Thanks to the Smart Building :
I) You promote intelligent energy consumption
Smart buildings are the cornerstone of the energy transition in buildings, and a smart building must be able to reduce its carbon footprint and energy costs.
A smart building must be able to reduce its carbon footprint and energy costs. An intelligent energy management system, combined with IoT sensors that monitor your consumption 24 hours a day, will provide you with :
- Real-time, detailed visualisation of your building's consumption
- Key indicators to help you make decisions
- An intuitive interface to control your equipment and optimise their operation
The data collected allows you to understand which equipment uses the most energy, to analyse consumption and to better control your energy expenditure.
This is a small step for the building industry, but a big step towards the actions needed to finally reduce its energy impact and comply with increasingly strict regulations on energy efficiency (a subject that will be discussed in more detail in a future article).
II) You maintain an open and interoperable system
Today, the majority of buildings are fixed and anchored in closed systems. Data from all equipment including IoT sensors, however disparate, needs to be collected, analysed and exploited.

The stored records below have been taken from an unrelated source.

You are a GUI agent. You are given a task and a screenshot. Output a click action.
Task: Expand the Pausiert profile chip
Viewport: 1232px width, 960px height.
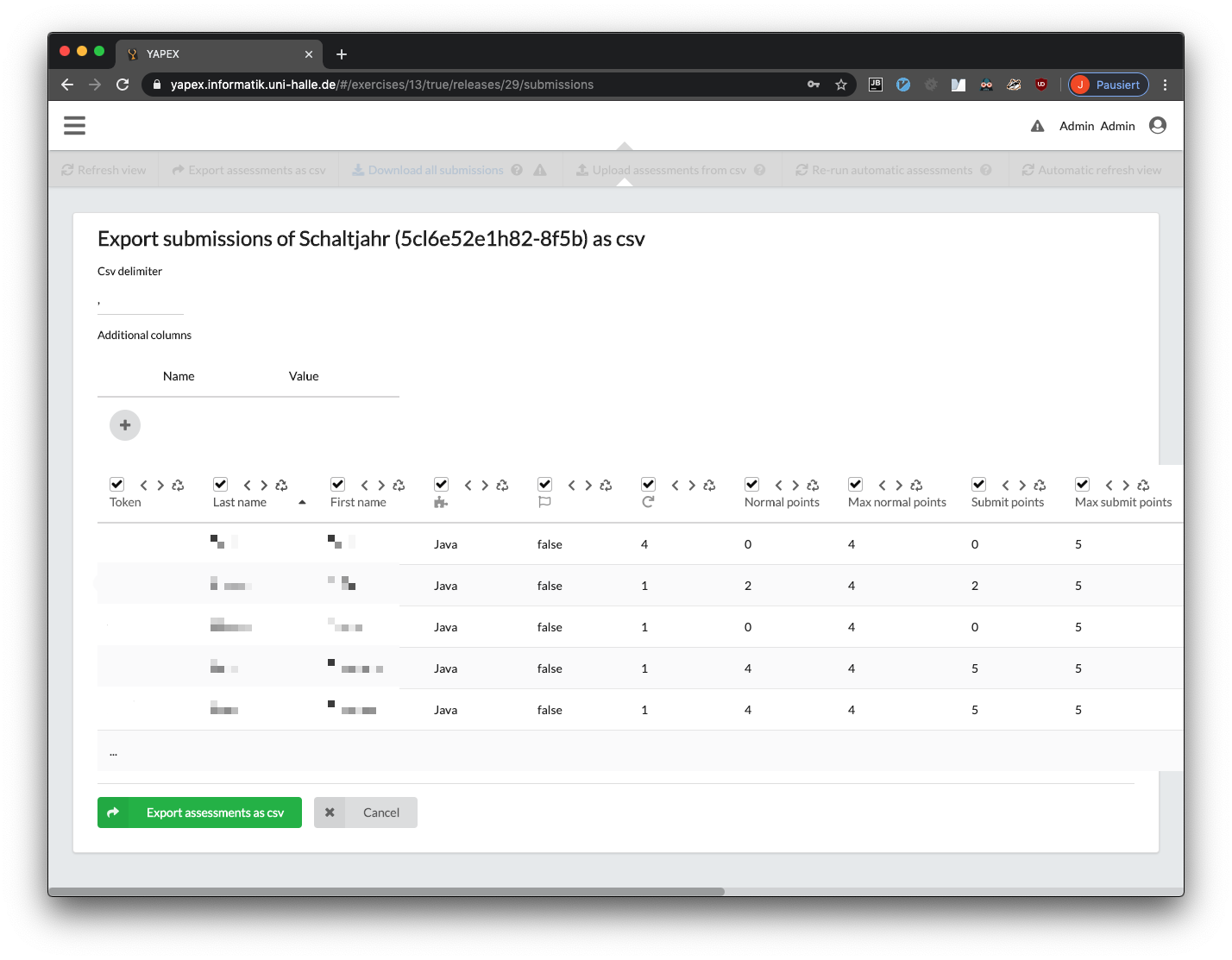click(1109, 85)
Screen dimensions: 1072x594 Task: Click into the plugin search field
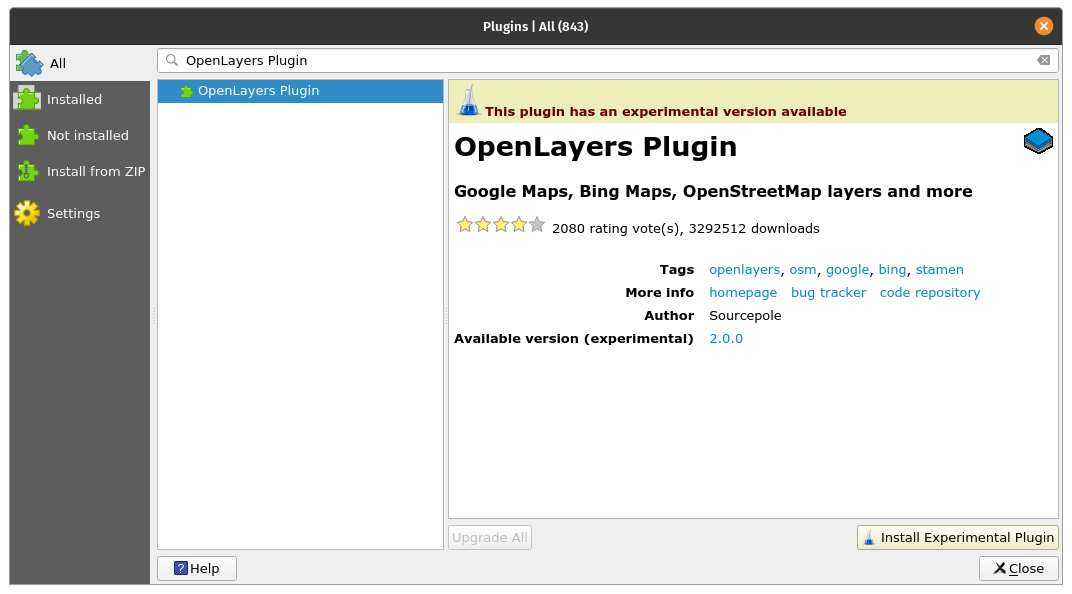pyautogui.click(x=600, y=60)
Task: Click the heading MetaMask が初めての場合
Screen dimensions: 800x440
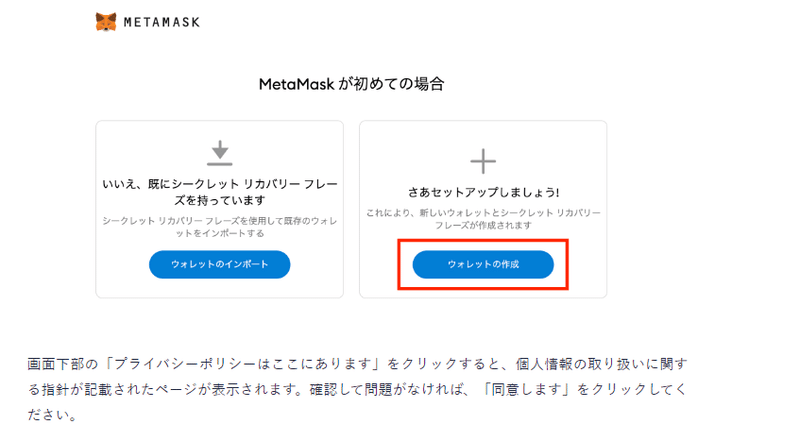Action: pyautogui.click(x=352, y=84)
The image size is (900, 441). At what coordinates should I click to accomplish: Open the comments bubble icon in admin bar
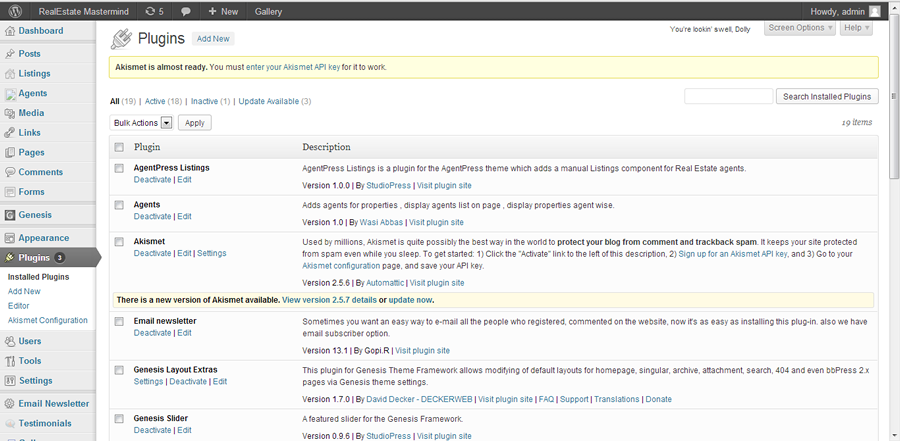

But that is not all. Beyond retrieving data representing the state of the building, your intelligent building allows data to be shared in a uniform format with business applications (CMMS, Hypervision, etc.)
The key? An "intelligent" solution that can be connected to all types of equipment, and that brings many advantages to technical building management by improving, in fine, operations and maintenance.
III) You improve the quality of life of the occupants in the building
As a "Workplace as a Service", your intelligent building aims to improve the comfort of its occupants. It puts people back at the centre of attention by collecting real-time data about the user experience. The connection of data offers the opportunity:
- adjust the temperature of the room
- adjust the intensity of the lighting, or
- improve the air quality according to the occupancy of the room.
This data is the source for creating new personalised services that respond to the needs and demands of users. For example, an application that allows users to manage their working environment remotely by booking a meeting room or adjusting the room temperature.
IV) You protect the data in your buildings
A smart building produces a lot of data that is susceptible to various attacks. So imagine if malicious actors not only had access to your data, but could also take control of your equipment?
The use of smart building solutions with advanced cybersecurity features makes sense.
V) You protect your physical buildings
Smart Building also means enhanced building access control through wireless access management systems. A smart security system relies on the integration of devices based on new technologies such as biometrics, IoT, dematerialised authorisation with the use of smartphones, etc.
These technologies for security are evolutions of traditional security systems:
- Smart cameras combined with video analysis for facial recognition
- Connected locks
- Systems capable of detecting intrusions into restricted areas and alerting relevant stakeholders
Their strengths? Offer 24-hour connectivity to report intrusions or break-ins in real time and without human intervention.